Question

Graph the system of inequalities. Then state whether the situation is infeasible, has alternate optimal solutions, or is unbounded.

Assume x ≥ 20 and y ≥ 20.
4y ≤ 21
6x + 5y ≤ 3
3x + y > 5
A) Infeasible
B) Alternate optimal solutions
C) Unbounded

Answer 1

To graph the system of inequalities, graph each inequality separately, determine the overlapped region, and determine if the system is infeasible, has alternate optimal solutions, or is unbounded.

Step-by-step explanation:

To graph the system of inequalities, we will first graph the individual inequalities and then determine the region that satisfies all of them.
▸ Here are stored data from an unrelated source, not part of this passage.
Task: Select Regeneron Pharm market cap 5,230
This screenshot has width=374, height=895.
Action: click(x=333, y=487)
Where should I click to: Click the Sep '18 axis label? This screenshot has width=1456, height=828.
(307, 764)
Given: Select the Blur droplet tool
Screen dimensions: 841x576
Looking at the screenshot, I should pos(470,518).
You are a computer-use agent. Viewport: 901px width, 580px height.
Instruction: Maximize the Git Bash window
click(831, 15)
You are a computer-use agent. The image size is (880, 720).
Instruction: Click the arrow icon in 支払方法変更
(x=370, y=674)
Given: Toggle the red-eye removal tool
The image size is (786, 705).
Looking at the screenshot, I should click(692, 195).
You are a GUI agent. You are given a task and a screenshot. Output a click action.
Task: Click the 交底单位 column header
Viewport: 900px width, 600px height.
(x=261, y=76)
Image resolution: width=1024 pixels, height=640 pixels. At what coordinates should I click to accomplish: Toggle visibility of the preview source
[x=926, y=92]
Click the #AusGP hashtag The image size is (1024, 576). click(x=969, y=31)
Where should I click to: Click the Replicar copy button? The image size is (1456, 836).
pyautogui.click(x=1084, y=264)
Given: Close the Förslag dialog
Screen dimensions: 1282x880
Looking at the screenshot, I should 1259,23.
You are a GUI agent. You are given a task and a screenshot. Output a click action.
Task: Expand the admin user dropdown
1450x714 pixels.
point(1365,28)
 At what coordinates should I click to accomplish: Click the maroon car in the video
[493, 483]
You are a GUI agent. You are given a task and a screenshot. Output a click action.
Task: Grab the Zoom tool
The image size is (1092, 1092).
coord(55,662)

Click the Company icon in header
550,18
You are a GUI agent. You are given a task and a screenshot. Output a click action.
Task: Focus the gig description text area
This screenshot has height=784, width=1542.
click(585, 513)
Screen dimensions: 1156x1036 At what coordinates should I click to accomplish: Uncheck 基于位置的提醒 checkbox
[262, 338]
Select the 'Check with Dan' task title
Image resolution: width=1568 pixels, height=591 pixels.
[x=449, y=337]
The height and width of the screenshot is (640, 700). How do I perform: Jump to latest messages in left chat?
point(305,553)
1. Graph the inequality 4y ≤ 21 by first rewriting it in slope-intercept form as y ≤ (21/4). Draw a dashed horizontal line at y = (21/4), and shade the region below the line to represent the inequality.
2. Graph the inequality 6x + 5y ≤ 3. Rewrite it in slope-intercept form as y ≤ (-6/5)x + (3/5). Draw a dashed line with a slope of (-6/5) passing through the y-intercept at (0, 3/5). Shade the region below the line to represent the inequality.
3. Graph the inequality 3x + y > 5. Rewrite it in slope-intercept form as y > -3x + 5. Draw a solid line with a slope of -3 passing through the y-intercept at (0, 5). Shade the region above the line to represent the inequality.

After graphing all three inequalities, the region where the shaded regions overlap represents the feasible solutions to the system of inequalities. If the overlapped region is empty, then the system is infeasible. If the overlapped region is a line segment or a point, then there are alternate optimal solutions. If the overlapped region extends infinitely, then the system is unbounded.